Researchers Reveal Multi-Targeted Backdoor Attack Framework for Graph Neural Networks
Global: Multi-Targeted Backdoor Attacks Demonstrated on Graph Neural Networks Researchers have presented the first multi-targeted backdoor attack designed for graph classification tasks, enabling multiple distinct triggers to simultaneously redirect model predictions to different target labels. The approach replaces traditional subgraph replacement with subgraph injection, preserving the original graph structure while embedding malicious patterns. Extensive testing across five benchmark datasets shows high attack success rates with negligible impact on clean‑graph accuracy, highlighting a new class of vulnerabilities in graph neural networks (GNNs).

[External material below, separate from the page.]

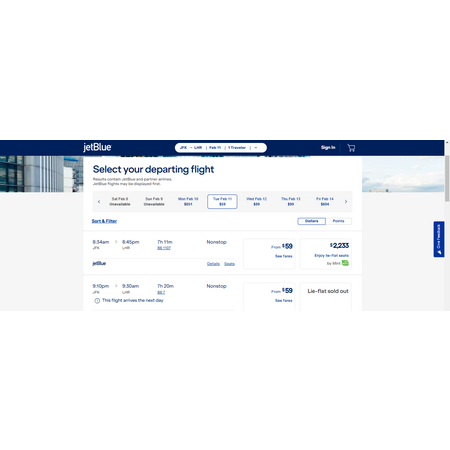Go to the jetBlue home logo
This screenshot has width=450, height=450.
pyautogui.click(x=97, y=147)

Background on GNN Vulnerabilities
Graph neural networks have achieved state‑of‑the‑art results in domains such as social network analysis, drug discovery, and recommendation systems, yet their susceptibility to adversarial manipulation remains a growing concern. Prior work on backdoor attacks for graph classification has been limited to single‑target scenarios, where a lone trigger forces the model to misclassify inputs to a predetermined label. This limitation left open the possibility of more sophisticated, multi‑label manipulation techniques.
Novel Multi-Target Attack Methodology
The authors introduce a subgraph injection strategy that embeds multiple, distinct trigger subgraphs into clean graphs without altering the overall topology. Each trigger is associated with a different target label, allowing the compromised model to produce a range of malicious outputs depending on the injected pattern. By avoiding wholesale subgraph replacement, the method maintains the statistical properties of the original data, reducing the likelihood of detection during training.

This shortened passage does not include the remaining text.